__Document segment__.
Approach: It is stated that node has child and parent properties. We can make use of parent property.
1. Start traversing from both the nodes using parent pointers'
2. For any one node, start pushing the nodes traveled in a hashtable. For another node traversal, keep check the node is present or not in hashtable. If node is present the found which is LCA of two nodes.
Probably have to work out the details where one traversal finishes before the other one but that can be easilly handled in the code.

If we want to avoid using any extra memory, we can treat this two list with one merging point. Which can be easily solved in O(h).

@Karthik is nailed it -- LCA problem. Greatly simplified LCA problem because we have a parent link. As such all that is necessary is:

- get depth of A (logN) by walking up
- get depth of B (logN) by walking up
- take deeper one and level with another one
- walk in parallel until they meet

We can achieve it using extra space O(P)
where P = size of path between A & B.
Algorithm:

1.Node a = A;
2.Node b = B;
3.Map<Node,Node> path = new HashMap<Node,Node>();
4.while(a.p != null && b.p != null && a != b){
	if(!path.contains(a)){
		path.put(a,a.p);
		a = a.p;
	}else if(!path.contains(b.p)){
		path.put(b.p,b);
		b = b.p;
	}else{
		return path;
	}
}
//Map maintains elements in insertion order.
5.return path;

How about this (please let me know if this seems sound)

N1 = A
N2 = B
Hash H{} = null
Pathfound = false
CommonParent = null;

while patfound = false do
  if N1.Parent is not null and N1.Parent exists in H then
    PathFound = true;
    CommonParent = N1.Parent
  end If
  H = H union N1.Parent

  if N2.Parent is not null and N2.Parent exists in H then
    PathFound = true;
    CommonParent = N2.Parent
  end If
  H = H union N2.Parent
end while

Pseudo Code Desc:

Copy Node A,B to N1 and N2
Create empty Hash H
PathFound
We assume parent of root is null

Explanation:

Path = Node1 to Common Ancestor + Node2 to Common ancestor
We walk upward from both child nodes simultaneously. We check Both parents in a Hash first, and if not found we add the parent. Since we use hash table, we can assume checking and adding both parents can be done in constant time.

Ideal Case: both nodes are at a distance of 1 from a common ancestor
Will befound out in 1 step
Worst Case: One is the root and other is farthest leaf, will take P steps
Other Avg cases: One is a close node, other is a deep seeded node, will take less than P steps as Common Ancestor will come before P steps or exactly P steps if one is parent of other

In the end we will have common ancestor node. We traverse from each node to common ancestor (total of P steps again and find the path by traversing one of the paths from node to ancestor, the other in reverse)

This takes : P steps for finding ancestor, P steps to construct path from both nodes to ancestor, and P steps to traverse path. So 3P steps or O(P) when simplified.

__Direction__. In the forum discussion about finding the lowest common ancestor, the post that begins "@Karthik is nailed it" gives a bulleted list of what is necessary. List every step in that bulleted list.

__Recorded data__.

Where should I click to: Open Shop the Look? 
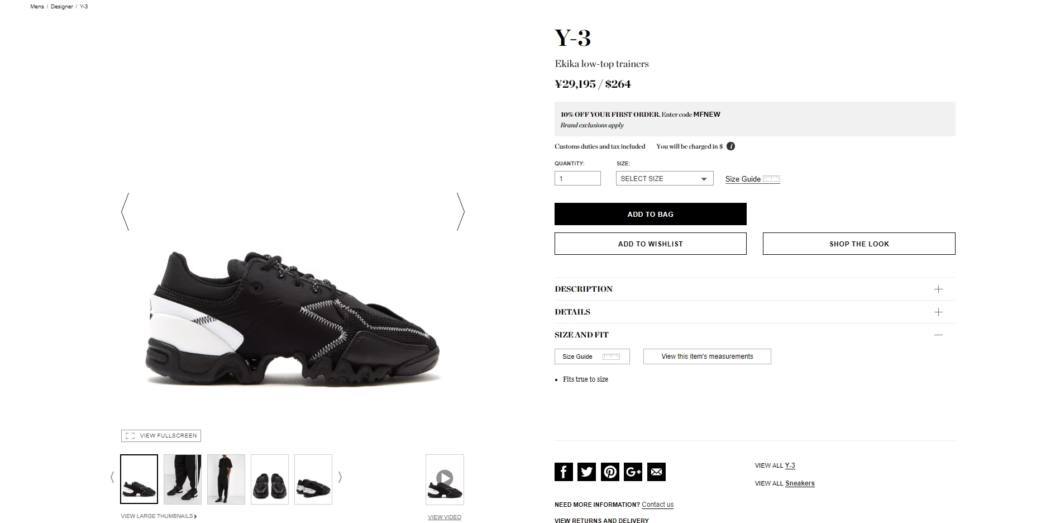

==

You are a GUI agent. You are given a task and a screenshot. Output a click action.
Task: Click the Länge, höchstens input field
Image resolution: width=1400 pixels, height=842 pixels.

...

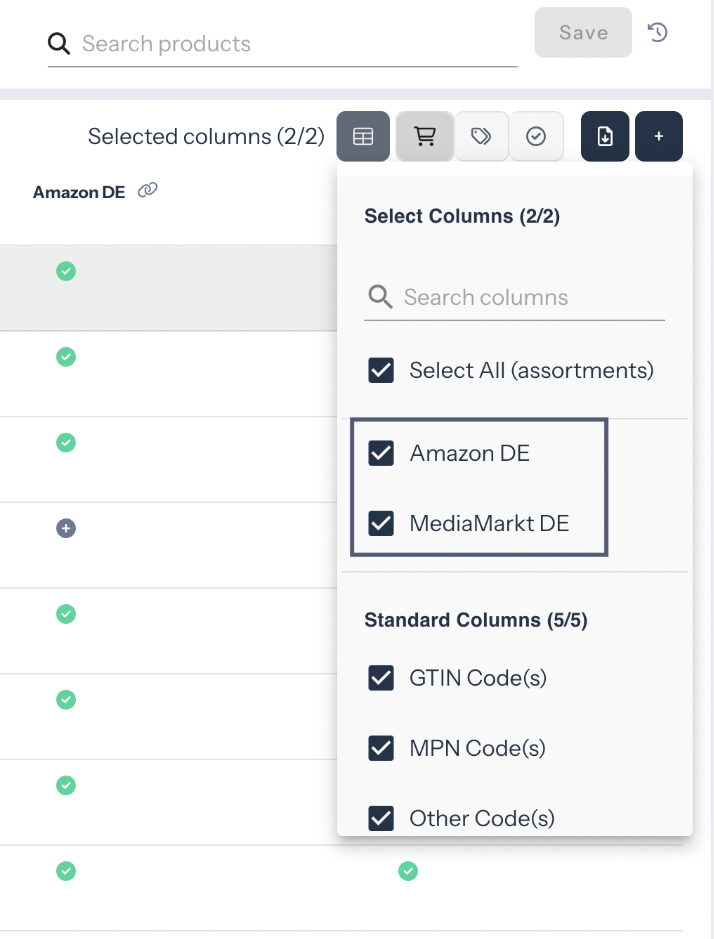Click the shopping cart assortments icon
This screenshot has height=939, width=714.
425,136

__Solution to this task__.
- Get the depth of A (logN) by walking up.
- Get the depth of B (logN) by walking up.
- Take the deeper one and level it with the other one.
- Walk in parallel until they meet.